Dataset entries
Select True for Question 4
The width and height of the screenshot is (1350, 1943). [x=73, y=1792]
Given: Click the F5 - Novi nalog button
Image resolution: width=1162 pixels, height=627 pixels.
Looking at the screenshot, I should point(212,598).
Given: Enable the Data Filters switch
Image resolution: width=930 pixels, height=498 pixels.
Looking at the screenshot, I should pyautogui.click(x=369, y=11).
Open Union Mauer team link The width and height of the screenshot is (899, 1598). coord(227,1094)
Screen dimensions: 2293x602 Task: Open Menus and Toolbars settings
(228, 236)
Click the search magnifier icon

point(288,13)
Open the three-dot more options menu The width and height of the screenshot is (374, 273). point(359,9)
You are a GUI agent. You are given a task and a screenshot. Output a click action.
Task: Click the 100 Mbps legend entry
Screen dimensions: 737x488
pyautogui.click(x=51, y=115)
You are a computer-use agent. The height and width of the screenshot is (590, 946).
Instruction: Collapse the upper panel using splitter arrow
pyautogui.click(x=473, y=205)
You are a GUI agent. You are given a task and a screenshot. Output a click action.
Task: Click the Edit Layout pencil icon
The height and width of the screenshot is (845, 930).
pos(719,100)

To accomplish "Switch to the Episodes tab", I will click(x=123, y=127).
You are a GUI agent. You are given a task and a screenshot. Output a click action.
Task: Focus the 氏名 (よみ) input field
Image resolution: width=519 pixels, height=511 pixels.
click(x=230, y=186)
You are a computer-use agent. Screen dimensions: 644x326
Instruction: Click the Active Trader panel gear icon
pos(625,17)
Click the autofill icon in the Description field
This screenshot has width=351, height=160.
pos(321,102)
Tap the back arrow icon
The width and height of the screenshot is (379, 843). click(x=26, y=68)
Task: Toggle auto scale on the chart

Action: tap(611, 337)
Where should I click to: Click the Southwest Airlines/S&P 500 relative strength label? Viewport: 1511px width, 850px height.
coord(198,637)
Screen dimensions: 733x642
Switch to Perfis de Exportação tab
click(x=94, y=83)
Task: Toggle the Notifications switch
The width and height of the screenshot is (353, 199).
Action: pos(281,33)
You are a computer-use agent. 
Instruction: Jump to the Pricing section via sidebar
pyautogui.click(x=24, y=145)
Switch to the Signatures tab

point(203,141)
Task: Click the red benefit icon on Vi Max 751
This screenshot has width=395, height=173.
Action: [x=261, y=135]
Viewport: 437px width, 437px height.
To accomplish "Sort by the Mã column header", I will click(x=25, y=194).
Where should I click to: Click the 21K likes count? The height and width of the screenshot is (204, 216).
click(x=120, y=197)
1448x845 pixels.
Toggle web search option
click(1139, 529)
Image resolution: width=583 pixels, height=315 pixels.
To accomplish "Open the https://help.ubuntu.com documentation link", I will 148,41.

● Assignment
Every entry above should be transcribed exactly as it appears.

● Output of the task
Select True for Question 4
The width and height of the screenshot is (1350, 1943). [x=73, y=1792]
Given: Click the F5 - Novi nalog button
Image resolution: width=1162 pixels, height=627 pixels.
Looking at the screenshot, I should point(212,598).
Given: Enable the Data Filters switch
Image resolution: width=930 pixels, height=498 pixels.
Looking at the screenshot, I should pyautogui.click(x=369, y=11).
Open Union Mauer team link The width and height of the screenshot is (899, 1598). coord(227,1094)
Screen dimensions: 2293x602 Task: Open Menus and Toolbars settings
(228, 236)
Click the search magnifier icon

point(288,13)
Open the three-dot more options menu The width and height of the screenshot is (374, 273). point(359,9)
You are a GUI agent. You are given a task and a screenshot. Output a click action.
Task: Click the 100 Mbps legend entry
Screen dimensions: 737x488
pyautogui.click(x=51, y=115)
You are a computer-use agent. The height and width of the screenshot is (590, 946).
Instruction: Collapse the upper panel using splitter arrow
pyautogui.click(x=473, y=205)
You are a GUI agent. You are given a task and a screenshot. Output a click action.
Task: Click the Edit Layout pencil icon
The height and width of the screenshot is (845, 930).
pos(719,100)

To accomplish "Switch to the Episodes tab", I will click(x=123, y=127).
You are a GUI agent. You are given a task and a screenshot. Output a click action.
Task: Focus the 氏名 (よみ) input field
Image resolution: width=519 pixels, height=511 pixels.
click(x=230, y=186)
You are a computer-use agent. Screen dimensions: 644x326
Instruction: Click the Active Trader panel gear icon
pos(625,17)
Click the autofill icon in the Description field
This screenshot has width=351, height=160.
pos(321,102)
Tap the back arrow icon
The width and height of the screenshot is (379, 843). click(x=26, y=68)
Task: Toggle auto scale on the chart

Action: tap(611, 337)
Where should I click to: Click the Southwest Airlines/S&P 500 relative strength label? Viewport: 1511px width, 850px height.
coord(198,637)
Screen dimensions: 733x642
Switch to Perfis de Exportação tab
click(x=94, y=83)
Task: Toggle the Notifications switch
The width and height of the screenshot is (353, 199).
Action: pos(281,33)
You are a computer-use agent. 
Instruction: Jump to the Pricing section via sidebar
pyautogui.click(x=24, y=145)
Switch to the Signatures tab

point(203,141)
Task: Click the red benefit icon on Vi Max 751
This screenshot has width=395, height=173.
Action: [x=261, y=135]
Viewport: 437px width, 437px height.
To accomplish "Sort by the Mã column header", I will click(x=25, y=194).
Where should I click to: Click the 21K likes count? The height and width of the screenshot is (204, 216).
click(x=120, y=197)
1448x845 pixels.
Toggle web search option
click(1139, 529)
Image resolution: width=583 pixels, height=315 pixels.
To accomplish "Open the https://help.ubuntu.com documentation link", I will 148,41.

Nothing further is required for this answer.